**EXERCISE TASK:**
Quote the lines below word for word, from the line containing "Switch to the Blocks pickaxe mode" through the end of the lines, leaving out the pictures.

**MATERIAL SUPPLIED:**
········
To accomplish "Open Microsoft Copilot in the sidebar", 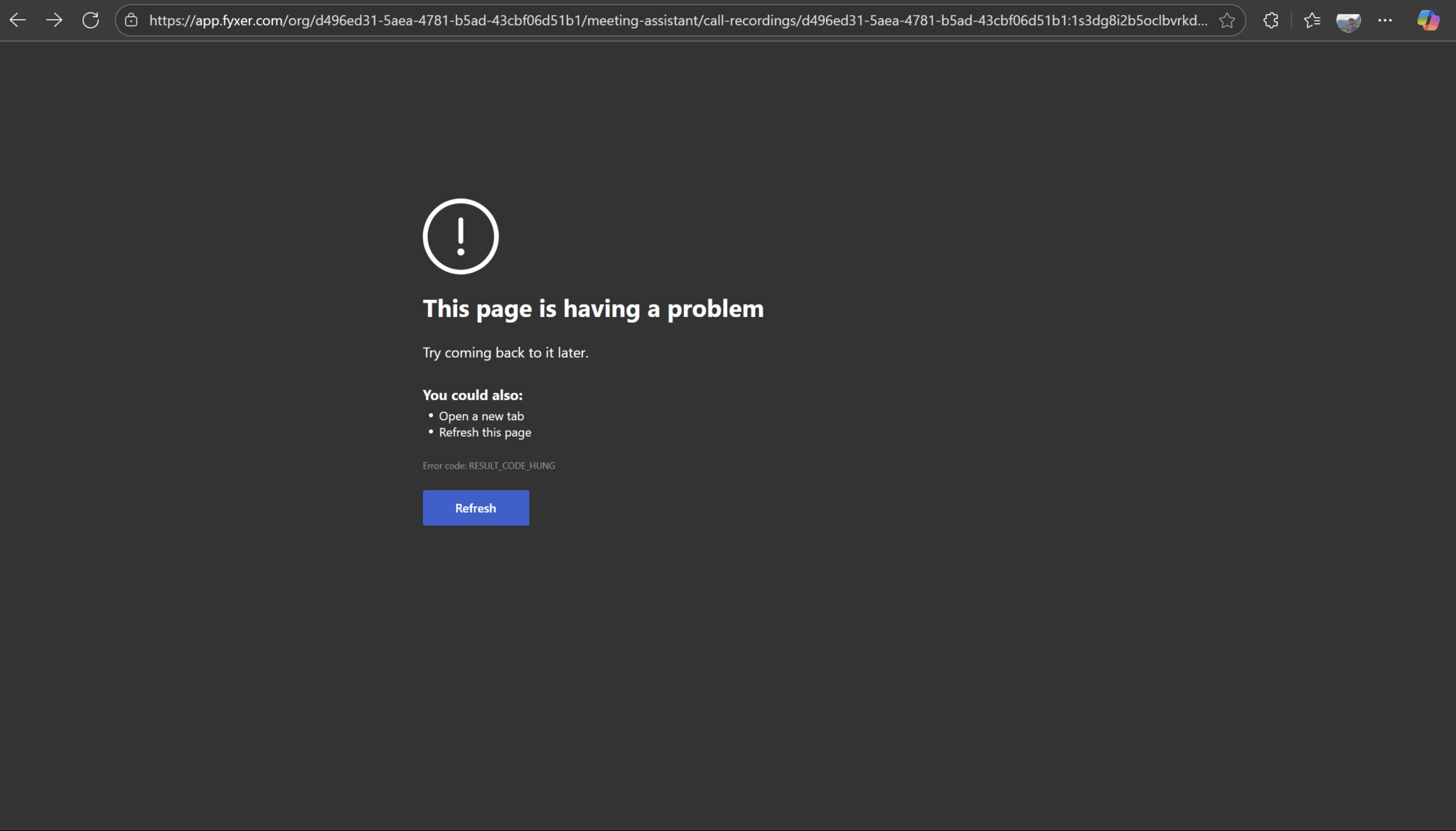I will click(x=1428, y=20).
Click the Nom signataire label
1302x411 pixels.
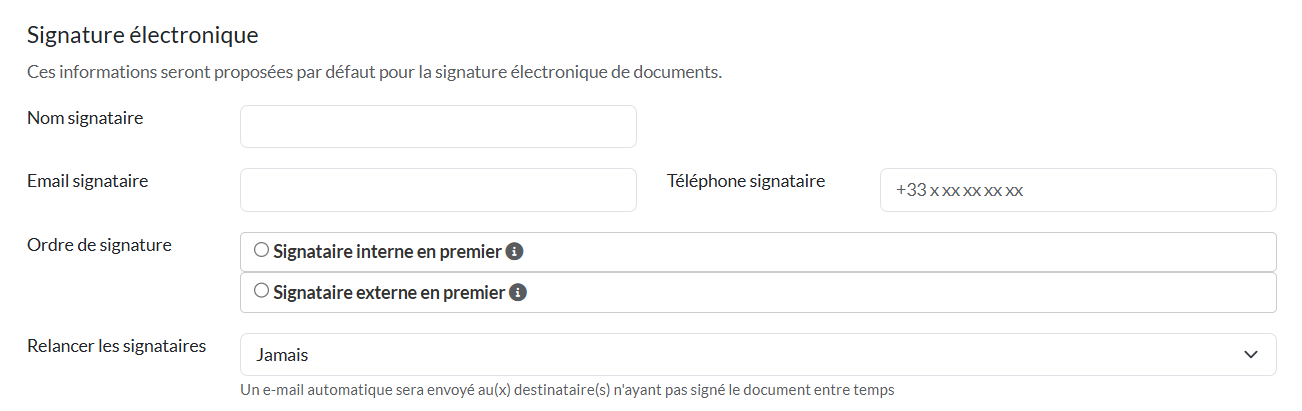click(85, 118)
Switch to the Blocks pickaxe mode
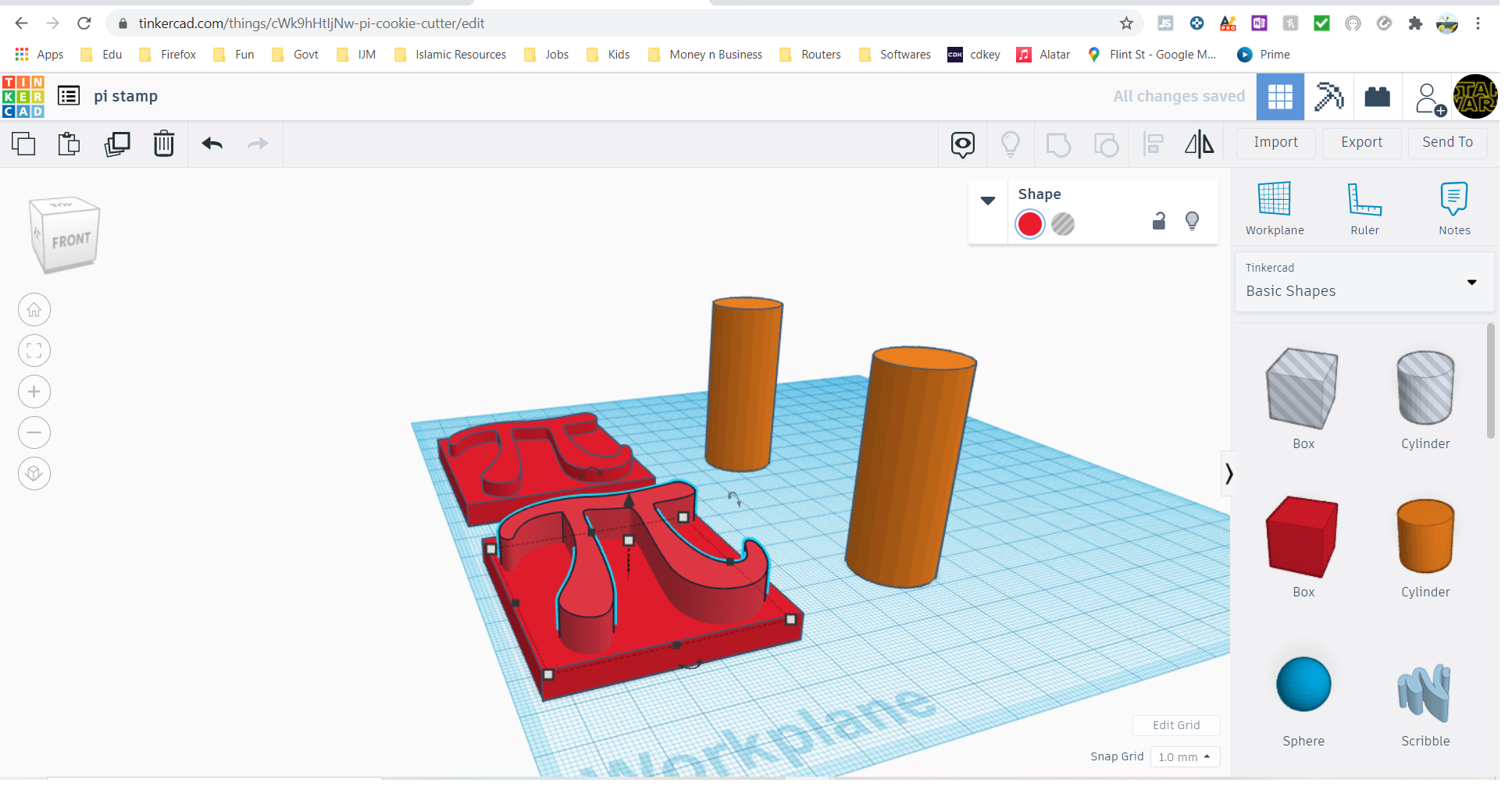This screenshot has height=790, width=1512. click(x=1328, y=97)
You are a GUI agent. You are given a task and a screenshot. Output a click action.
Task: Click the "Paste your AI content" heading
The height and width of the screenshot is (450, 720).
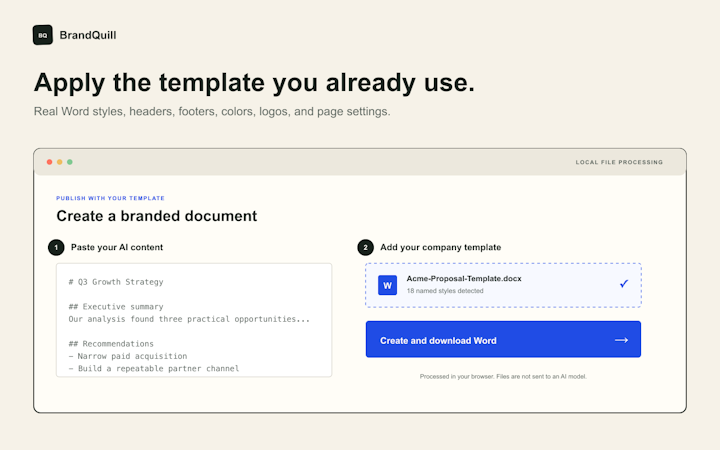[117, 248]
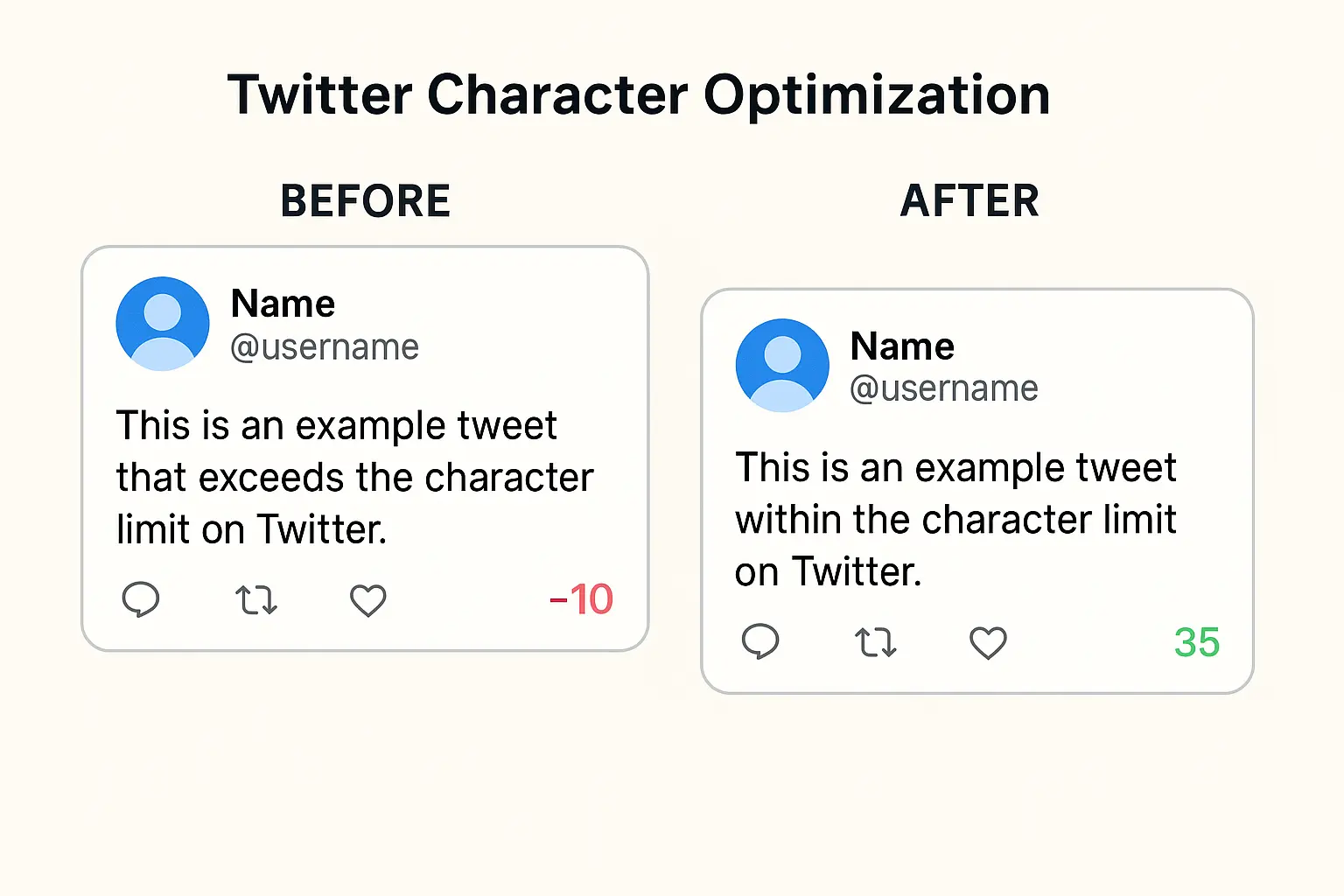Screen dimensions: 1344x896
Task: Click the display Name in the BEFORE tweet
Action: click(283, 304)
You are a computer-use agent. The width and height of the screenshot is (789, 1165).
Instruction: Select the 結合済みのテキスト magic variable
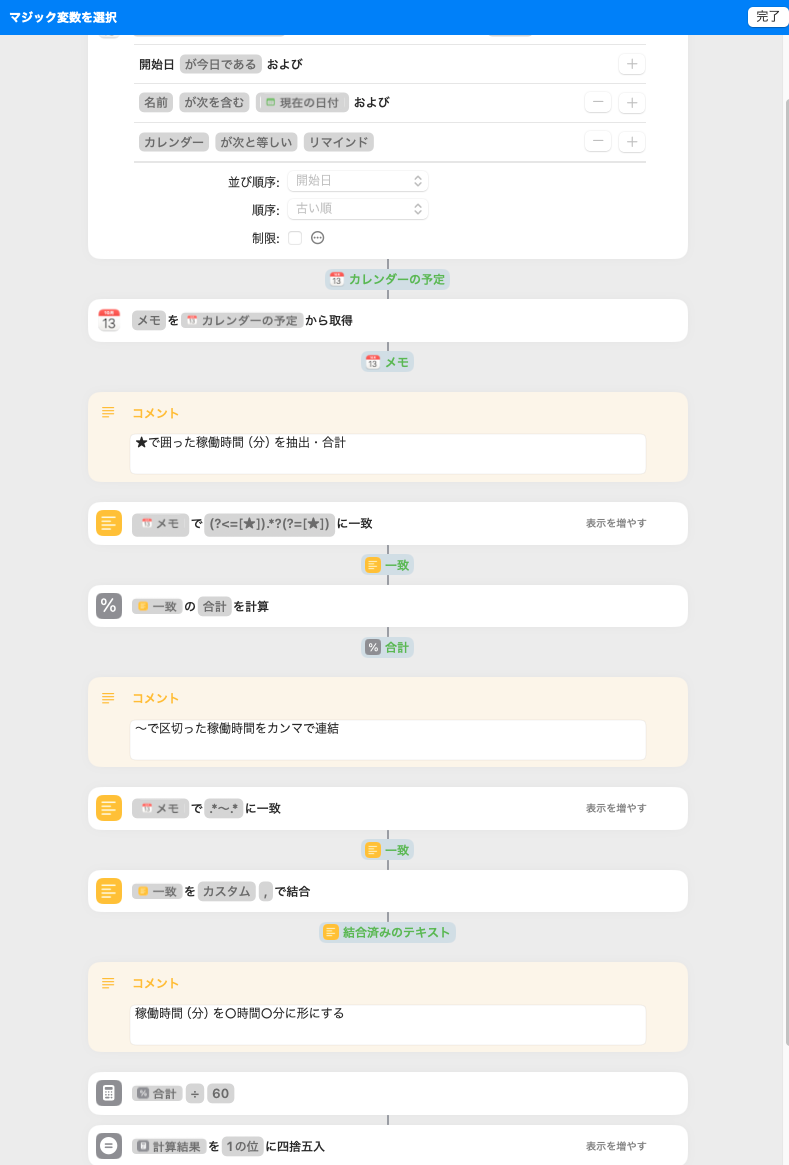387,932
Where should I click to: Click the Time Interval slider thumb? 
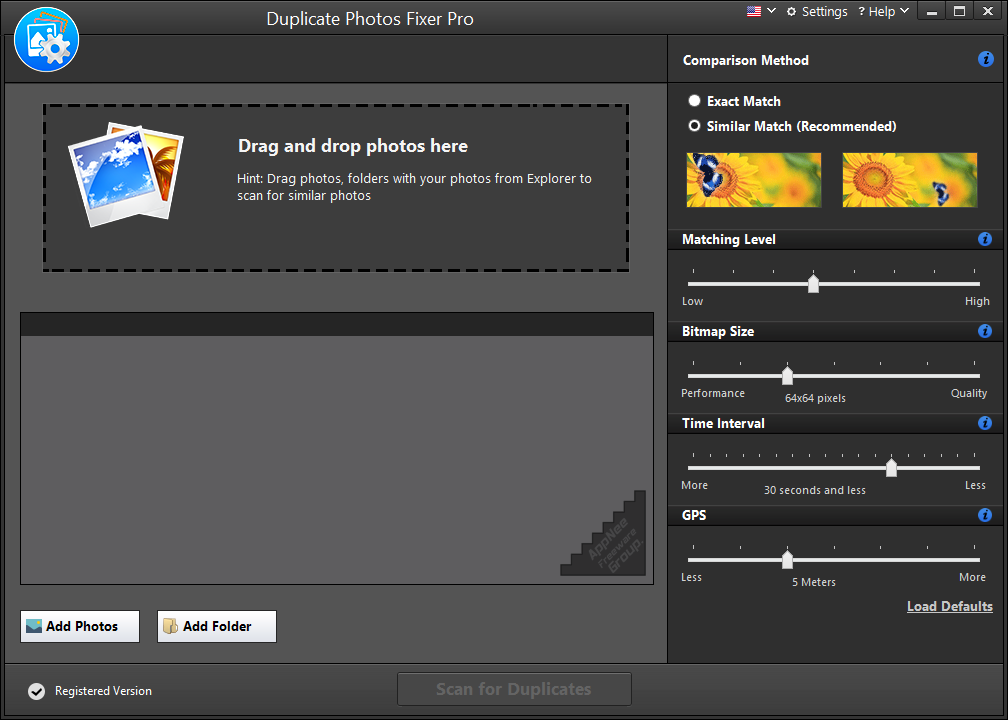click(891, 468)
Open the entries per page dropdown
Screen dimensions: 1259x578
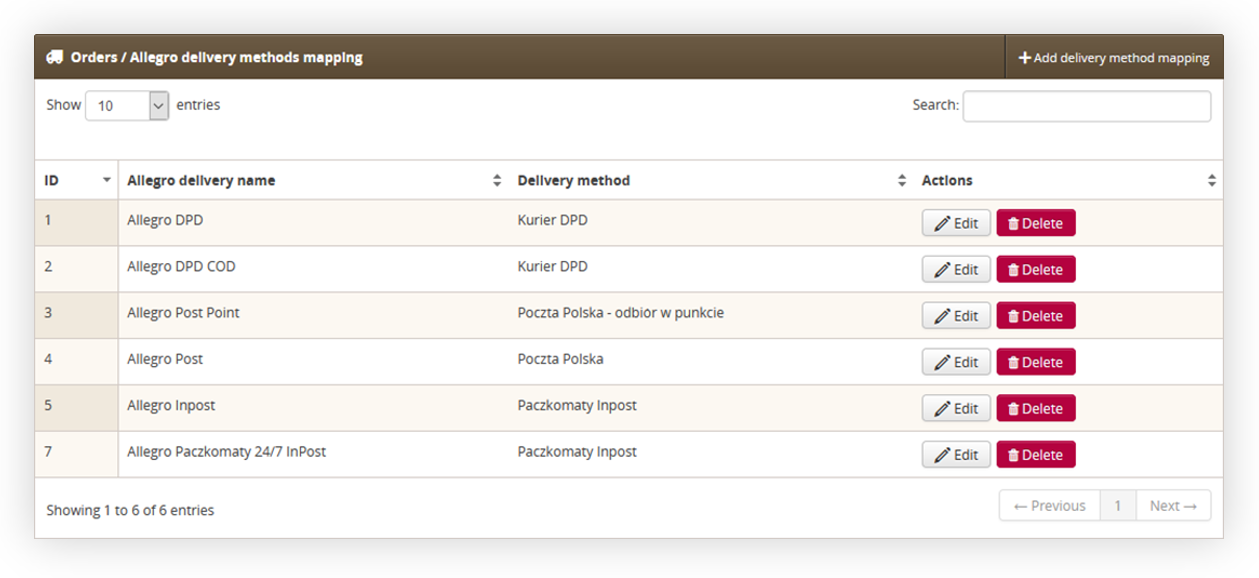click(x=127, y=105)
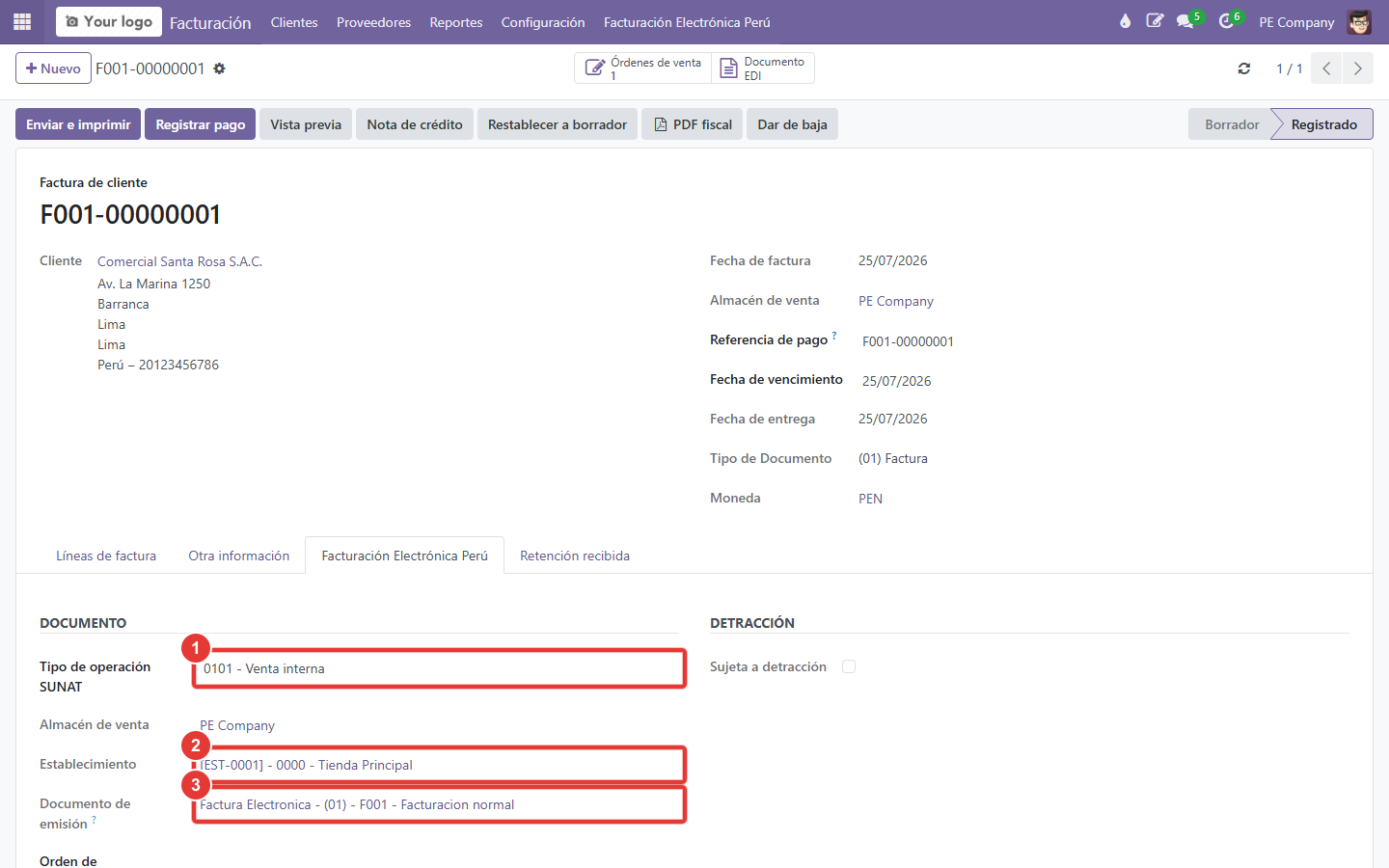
········
**EXPECTED ANSWER:**
Switch to the Blocks pickaxe mode
This screenshot has height=790, width=1512. click(x=1328, y=97)
You are a GUI agent. You are given a task and a screenshot. Output a click action.
Task: Click the "Paste your AI content" heading
The height and width of the screenshot is (450, 720).
[117, 248]
Screen dimensions: 1344x896
Task: Click the display Name in the BEFORE tweet
Action: click(283, 304)
You are a computer-use agent. The width and height of the screenshot is (789, 1165).
Instruction: Select the 結合済みのテキスト magic variable
387,932
Where should I click to: Click the Time Interval slider thumb? 
click(891, 468)
Open the entries per page dropdown
Screen dimensions: 1259x578
click(x=127, y=105)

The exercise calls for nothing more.